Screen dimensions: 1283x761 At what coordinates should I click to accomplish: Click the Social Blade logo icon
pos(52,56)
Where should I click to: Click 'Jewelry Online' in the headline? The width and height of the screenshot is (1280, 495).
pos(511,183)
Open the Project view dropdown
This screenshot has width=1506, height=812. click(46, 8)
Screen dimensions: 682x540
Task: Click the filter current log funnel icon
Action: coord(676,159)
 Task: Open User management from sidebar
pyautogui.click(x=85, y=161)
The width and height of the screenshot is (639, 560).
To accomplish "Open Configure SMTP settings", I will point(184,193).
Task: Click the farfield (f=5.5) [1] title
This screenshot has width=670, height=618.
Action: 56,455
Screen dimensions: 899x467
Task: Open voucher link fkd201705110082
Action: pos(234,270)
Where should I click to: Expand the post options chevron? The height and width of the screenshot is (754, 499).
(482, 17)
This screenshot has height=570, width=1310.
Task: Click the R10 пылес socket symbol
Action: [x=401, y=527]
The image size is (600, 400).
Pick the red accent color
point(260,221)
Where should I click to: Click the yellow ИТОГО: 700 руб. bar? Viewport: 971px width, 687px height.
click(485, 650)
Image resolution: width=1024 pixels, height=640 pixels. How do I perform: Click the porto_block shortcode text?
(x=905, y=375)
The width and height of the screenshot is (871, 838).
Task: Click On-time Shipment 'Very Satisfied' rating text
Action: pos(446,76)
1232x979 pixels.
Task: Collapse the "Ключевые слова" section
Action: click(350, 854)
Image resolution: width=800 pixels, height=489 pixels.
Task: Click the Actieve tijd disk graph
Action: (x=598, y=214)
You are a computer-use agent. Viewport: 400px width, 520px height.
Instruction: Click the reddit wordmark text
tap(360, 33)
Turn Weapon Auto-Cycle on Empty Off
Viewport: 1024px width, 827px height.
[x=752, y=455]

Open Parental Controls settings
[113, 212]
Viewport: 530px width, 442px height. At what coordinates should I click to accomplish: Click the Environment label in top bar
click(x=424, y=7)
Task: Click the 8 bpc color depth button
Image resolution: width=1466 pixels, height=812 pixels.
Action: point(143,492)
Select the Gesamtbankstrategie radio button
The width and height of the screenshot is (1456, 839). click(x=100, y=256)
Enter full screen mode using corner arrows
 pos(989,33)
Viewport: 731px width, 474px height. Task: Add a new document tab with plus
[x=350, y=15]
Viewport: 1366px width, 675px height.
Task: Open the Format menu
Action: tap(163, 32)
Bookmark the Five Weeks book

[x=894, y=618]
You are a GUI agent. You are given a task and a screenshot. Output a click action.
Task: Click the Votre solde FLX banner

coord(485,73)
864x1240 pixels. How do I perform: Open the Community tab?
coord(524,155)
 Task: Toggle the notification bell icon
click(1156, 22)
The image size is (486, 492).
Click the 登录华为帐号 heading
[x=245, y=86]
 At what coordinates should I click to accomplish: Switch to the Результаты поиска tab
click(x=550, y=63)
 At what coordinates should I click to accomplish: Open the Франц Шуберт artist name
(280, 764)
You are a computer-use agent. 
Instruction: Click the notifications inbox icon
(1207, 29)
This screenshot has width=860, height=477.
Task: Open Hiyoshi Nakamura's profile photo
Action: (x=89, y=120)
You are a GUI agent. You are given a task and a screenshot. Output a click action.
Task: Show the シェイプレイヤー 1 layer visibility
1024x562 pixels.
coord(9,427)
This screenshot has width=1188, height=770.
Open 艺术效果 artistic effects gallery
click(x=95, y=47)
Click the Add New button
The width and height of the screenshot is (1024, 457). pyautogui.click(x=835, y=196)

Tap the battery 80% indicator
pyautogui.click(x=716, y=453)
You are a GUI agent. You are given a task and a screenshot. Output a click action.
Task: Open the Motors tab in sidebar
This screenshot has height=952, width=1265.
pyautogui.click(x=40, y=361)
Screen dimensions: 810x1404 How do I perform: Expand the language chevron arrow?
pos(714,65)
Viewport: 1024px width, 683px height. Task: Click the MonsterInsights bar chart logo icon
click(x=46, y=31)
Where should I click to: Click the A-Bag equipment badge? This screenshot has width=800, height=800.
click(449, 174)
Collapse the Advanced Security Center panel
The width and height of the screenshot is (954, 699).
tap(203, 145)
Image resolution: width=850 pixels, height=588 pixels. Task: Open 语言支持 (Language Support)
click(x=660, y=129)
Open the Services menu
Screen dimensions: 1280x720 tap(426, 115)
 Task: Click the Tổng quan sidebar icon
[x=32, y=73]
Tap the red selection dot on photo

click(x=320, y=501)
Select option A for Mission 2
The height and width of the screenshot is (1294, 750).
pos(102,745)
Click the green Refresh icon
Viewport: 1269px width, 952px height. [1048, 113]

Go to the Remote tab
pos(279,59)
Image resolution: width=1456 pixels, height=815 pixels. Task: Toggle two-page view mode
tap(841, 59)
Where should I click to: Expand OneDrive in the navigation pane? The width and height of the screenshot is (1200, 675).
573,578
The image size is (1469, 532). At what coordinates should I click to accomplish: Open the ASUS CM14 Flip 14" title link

§

#### TO DO
Retype each entry exactly, leaving none of them out.

#### ANSWER SPACE
Screen dimensions: 1283x761 At what coordinates should I click to accomplish: Click the Social Blade logo icon
pos(52,56)
Where should I click to: Click 'Jewelry Online' in the headline? The width and height of the screenshot is (1280, 495).
pos(511,183)
Open the Project view dropdown
This screenshot has width=1506, height=812. click(46, 8)
Screen dimensions: 682x540
Task: Click the filter current log funnel icon
Action: coord(676,159)
 Task: Open User management from sidebar
pyautogui.click(x=85, y=161)
The width and height of the screenshot is (639, 560).
To accomplish "Open Configure SMTP settings", I will point(184,193).
Task: Click the farfield (f=5.5) [1] title
This screenshot has width=670, height=618.
Action: 56,455
Screen dimensions: 899x467
Task: Open voucher link fkd201705110082
Action: pos(234,270)
Where should I click to: Expand the post options chevron? The height and width of the screenshot is (754, 499).
(482, 17)
This screenshot has height=570, width=1310.
Task: Click the R10 пылес socket symbol
Action: [x=401, y=527]
The image size is (600, 400).
Pick the red accent color
point(260,221)
Where should I click to: Click the yellow ИТОГО: 700 руб. bar? Viewport: 971px width, 687px height.
click(485, 650)
Image resolution: width=1024 pixels, height=640 pixels. How do I perform: Click the porto_block shortcode text?
(x=905, y=375)
The width and height of the screenshot is (871, 838).
Task: Click On-time Shipment 'Very Satisfied' rating text
Action: pos(446,76)
1232x979 pixels.
Task: Collapse the "Ключевые слова" section
Action: click(350, 854)
Image resolution: width=800 pixels, height=489 pixels.
Task: Click the Actieve tijd disk graph
Action: (x=598, y=214)
You are a computer-use agent. Viewport: 400px width, 520px height.
Instruction: Click the reddit wordmark text
tap(360, 33)
Turn Weapon Auto-Cycle on Empty Off
Viewport: 1024px width, 827px height.
[x=752, y=455]

Open Parental Controls settings
[113, 212]
Viewport: 530px width, 442px height. At what coordinates should I click to accomplish: Click the Environment label in top bar
click(x=424, y=7)
Task: Click the 8 bpc color depth button
Image resolution: width=1466 pixels, height=812 pixels.
Action: point(143,492)
Select the Gesamtbankstrategie radio button
The width and height of the screenshot is (1456, 839). click(x=100, y=256)
Enter full screen mode using corner arrows
 pos(989,33)
Viewport: 731px width, 474px height. Task: Add a new document tab with plus
[x=350, y=15]
Viewport: 1366px width, 675px height.
Task: Open the Format menu
Action: tap(163, 32)
Bookmark the Five Weeks book

[x=894, y=618]
You are a GUI agent. You are given a task and a screenshot. Output a click action.
Task: Click the Votre solde FLX banner

coord(485,73)
864x1240 pixels. How do I perform: Open the Community tab?
coord(524,155)
 Task: Toggle the notification bell icon
click(1156, 22)
The image size is (486, 492).
Click the 登录华为帐号 heading
[x=245, y=86]
 At what coordinates should I click to accomplish: Switch to the Результаты поиска tab
click(x=550, y=63)
 At what coordinates should I click to accomplish: Open the Франц Шуберт artist name
(280, 764)
You are a computer-use agent. 
Instruction: Click the notifications inbox icon
(1207, 29)
This screenshot has width=860, height=477.
Task: Open Hiyoshi Nakamura's profile photo
Action: (x=89, y=120)
You are a GUI agent. You are given a task and a screenshot. Output a click action.
Task: Show the シェイプレイヤー 1 layer visibility
1024x562 pixels.
coord(9,427)
This screenshot has width=1188, height=770.
Open 艺术效果 artistic effects gallery
click(x=95, y=47)
Click the Add New button
The width and height of the screenshot is (1024, 457). pyautogui.click(x=835, y=196)

Tap the battery 80% indicator
pyautogui.click(x=716, y=453)
You are a GUI agent. You are given a task and a screenshot. Output a click action.
Task: Open the Motors tab in sidebar
This screenshot has height=952, width=1265.
pyautogui.click(x=40, y=361)
Screen dimensions: 810x1404 How do I perform: Expand the language chevron arrow?
pos(714,65)
Viewport: 1024px width, 683px height. Task: Click the MonsterInsights bar chart logo icon
click(x=46, y=31)
Where should I click to: Click the A-Bag equipment badge? This screenshot has width=800, height=800.
click(449, 174)
Collapse the Advanced Security Center panel
The width and height of the screenshot is (954, 699).
tap(203, 145)
Image resolution: width=850 pixels, height=588 pixels. Task: Open 语言支持 (Language Support)
click(x=660, y=129)
Open the Services menu
Screen dimensions: 1280x720 tap(426, 115)
 Task: Click the Tổng quan sidebar icon
[x=32, y=73]
Tap the red selection dot on photo

click(x=320, y=501)
Select option A for Mission 2
The height and width of the screenshot is (1294, 750).
pos(102,745)
Click the green Refresh icon
Viewport: 1269px width, 952px height. [1048, 113]

Go to the Remote tab
pos(279,59)
Image resolution: width=1456 pixels, height=815 pixels. Task: Toggle two-page view mode
tap(841, 59)
Where should I click to: Expand OneDrive in the navigation pane? The width and height of the screenshot is (1200, 675).
573,578
The image size is (1469, 532). At what coordinates should I click to accomplish: Open the ASUS CM14 Flip 14" title link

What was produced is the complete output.